# Looking for a Dumbo Boy Philadelphia Area!!!!



## ClassicFAIL (Aug 2, 2013)

I'll be looking for a boy hopefully by the end of the week of july 19.... I wand a young boy because I can afford to get chase spayed currently.  Slight problem with my job. 

I would like one kinda young so Chase can have an easier time accepting the company lol.


----------



## ClassicFAIL (Aug 2, 2013)

Can someone also tell me about what age I should look for males? My area has a lot up for adoption right now but they are older, and least 3+ months old. So I was going to maybe look for a younger boy.... But I cant make any decisions until after my vacation.


----------



## nanashi7 (Jun 5, 2013)

Chase is over 3mo? The easiest intro in that case is right at three month, between 8-12 wks old.
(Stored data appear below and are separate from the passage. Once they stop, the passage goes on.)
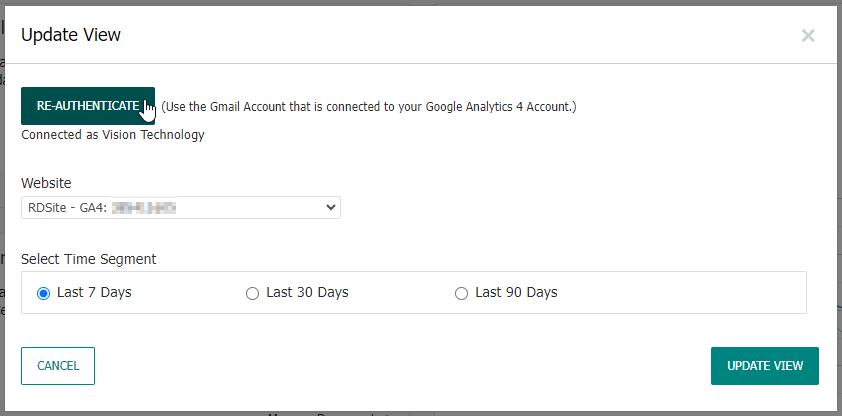The width and height of the screenshot is (842, 416).
Task: Select the Last 7 Days radio button
Action: 43,293
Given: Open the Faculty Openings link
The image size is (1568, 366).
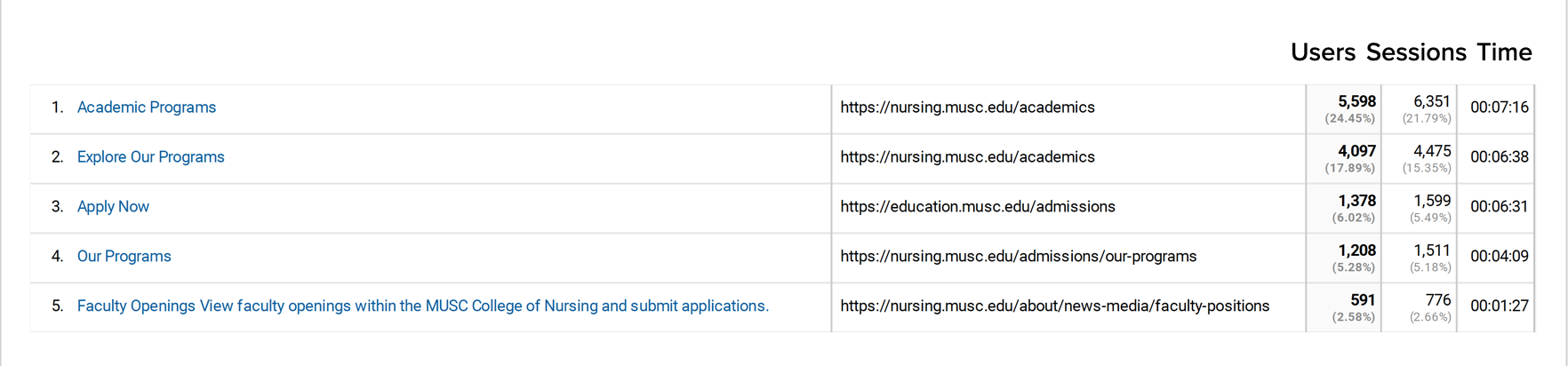Looking at the screenshot, I should (x=423, y=306).
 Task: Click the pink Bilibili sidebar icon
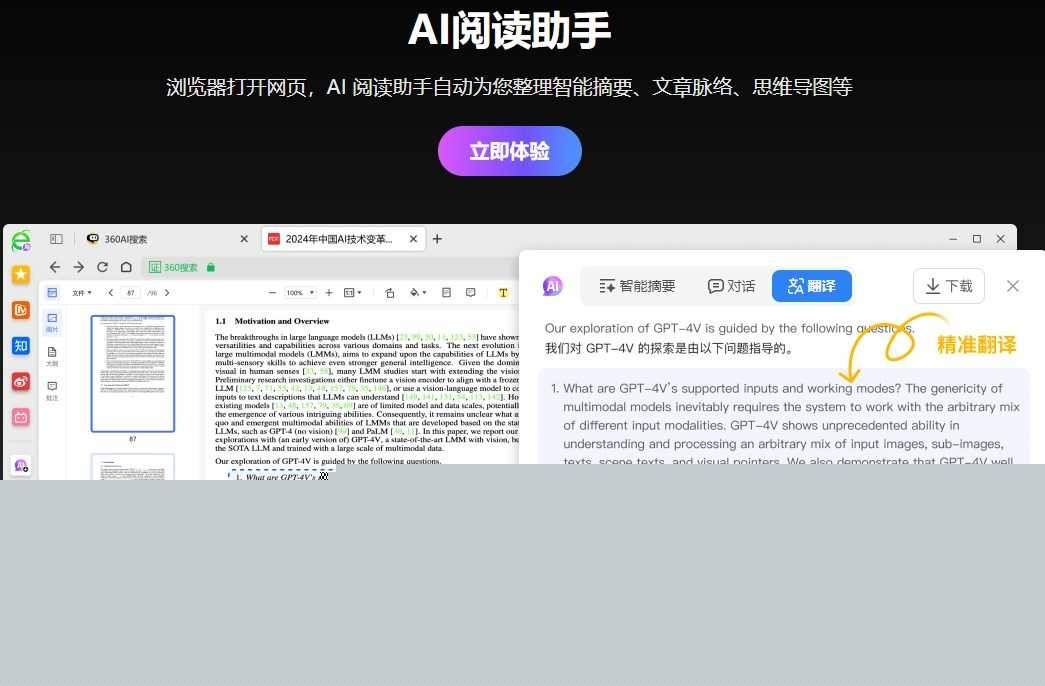tap(21, 418)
There are a ton of non-dumbo eared boys around you, though, on petfinder.


----------



## ClassicFAIL (Aug 2, 2013)

yeah but its will technically be my sister rat... and she wants a dumbo. And we assume chase is closer to maybe 5 months old by now. (hes small though) I got him from petsmart and they said he was more like 8-12 weeks when they got him, and they had him for 2 weeks. I've had him since may 11th.... so its around 5 if not older but he is pretty small. I wish rats were like horses and you could just look at his teeth lol. So chase's future friend would live with me, I pay for expenses and pay for the fee to allow him to live with me in my apartment but he's "my sisters rat" although i pay all expenses... including vet.....x.x total bull.


----------



## PaigeRose (Apr 12, 2013)

Ember of Passion Rattery didn't have any dumbo baby boys?


----------



## ClassicFAIL (Aug 2, 2013)

They said they as of right now, all but 2 are claimed and my sister "doesnt like them" they have a lot of girls but since i have to wait until after vacation, she cant guarantee there will be any boys available.


----------



## isabelleharris (Jul 15, 2014)

My friends rat just had a bunch of babies. The mother was a dumbo. If you're willing to come to Pittsburgh i can hold a boy for you. Theres at least 3 boys.


----------